VISI.NEWS | BANDUNG – Provinsi Jawa Barat menjadi salah satu provinsi penyumbang suara terbesar skala nasional dalam setiap kontestasi pemilu. Bahkan dalam pemilu 2024 mendatang, sebanyak 17,4 persen suara politik berasal dari masyarakat Jawa Barat.
Fenomena tersebut, berbanding terbalik dengan keterwakilan tokoh- tokoh pejabat negara termasuk pemimpin negara yang berasal dari provinsi Jawa Barat.
Hal itu disampaikan pengamat politik yang juga guru besar komunikasi politik Universitas Pendidikan Indonesia (UPI), Prof. Dr. H. Karim Suryadi, M.Si., mengaku sangat heran dengan fenomena tersebut.
“Bicara masalah politik di Jawa Barat, ada sebuah misteri yang hingga saat ini belum terpecahkan, bahkan bisa disebut anomali. Dimana dengan jumlah penyumbang suara terbesar, berbanding terbalik dengan keterwakilan sosok putera daerah Jawa Barat dalam komposisi pemimpin serta pejabat negara”, ujar Prof. Dr.
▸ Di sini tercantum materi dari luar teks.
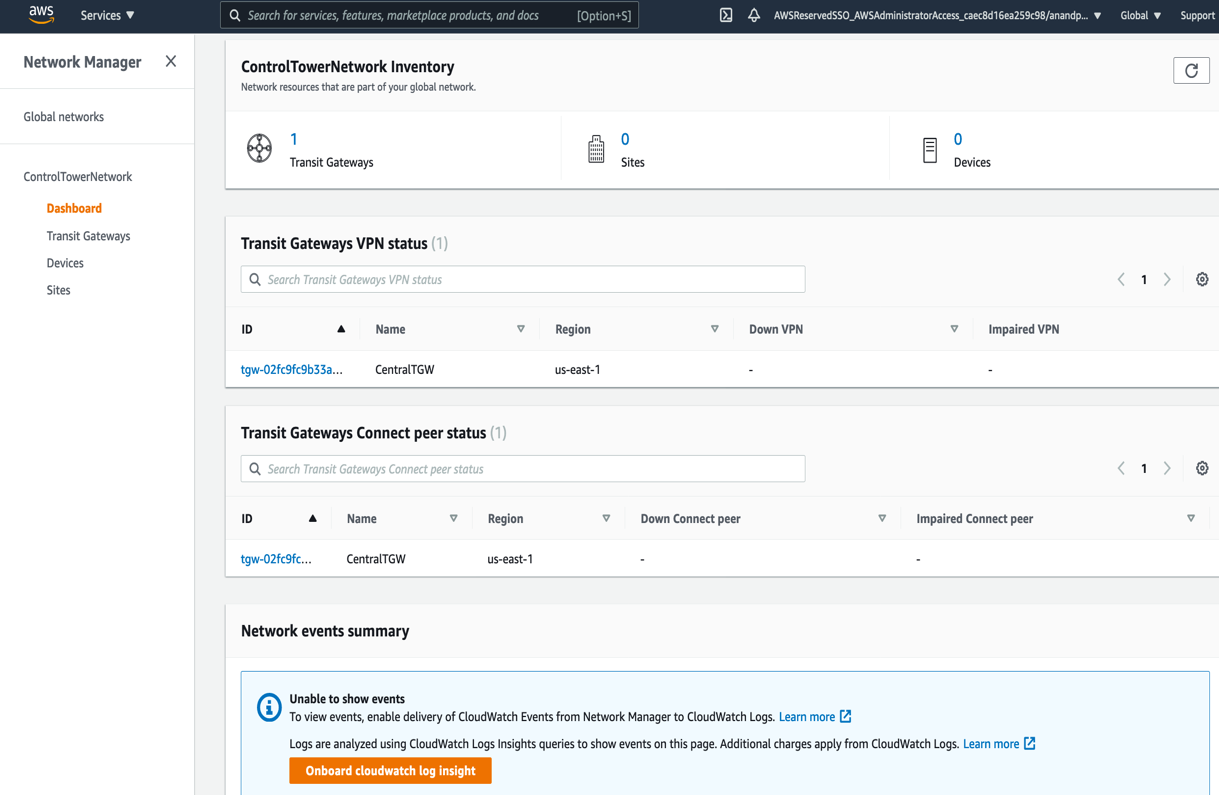This screenshot has width=1219, height=795.
Task: Click the Transit Gateways VPN status search field
Action: click(522, 279)
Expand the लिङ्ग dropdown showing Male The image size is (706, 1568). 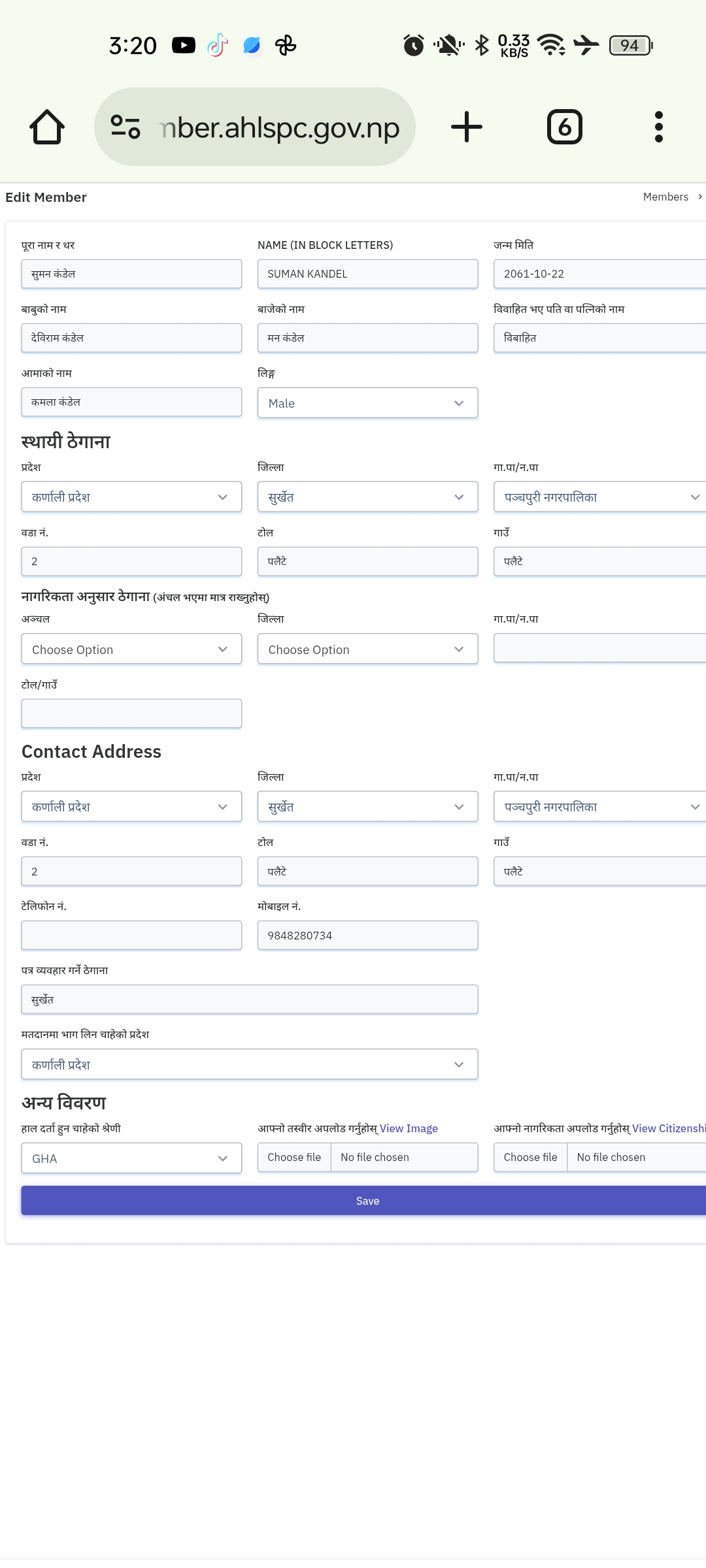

H. Karim Suryadi, seusai melakukan dialog politik di kawasan jalan Asia Afrika Kota Bandung, baru-baru ini.
Ia mengatakan bahwa jika dilihat dari data kepemimpinan pejabat negara hingga 2014 lalu, sosok atau tokoh yang berasal dari Jawa Barat dapat di hitung dengan jari.
“Secara sejarah hingga tahun 2014, tingkat keterwakilan Jawa Barat dalam panggung politik nasional itu rendah. Pertama, kita sudah punya tujuh presiden, dari Jawa barat, nol. Kedua, kita sudah punya 10 wakil presiden, dari Jawa barat baru satu, Jendral Umar Wirahadikusumah. Dan itu pun kita yakin, bukan karena kesundaannya, bukan karena kejawabaratannya, tapi karena jalur militernya,” tegas Prof Karim.
“Padahal teori mengatakan, ada istilah Capres Cawapres bermain di rumah sendiri akan mendapatkan dua keuntungan. Pertama, dia akan merepresentasikan apa kekhawatiran mayoritas rakyat yang akan diwakilinya, dan kedua, dia akan mendapatkan sesuatu yang harus diberikan kepada rakyatnya,” imbuhnya.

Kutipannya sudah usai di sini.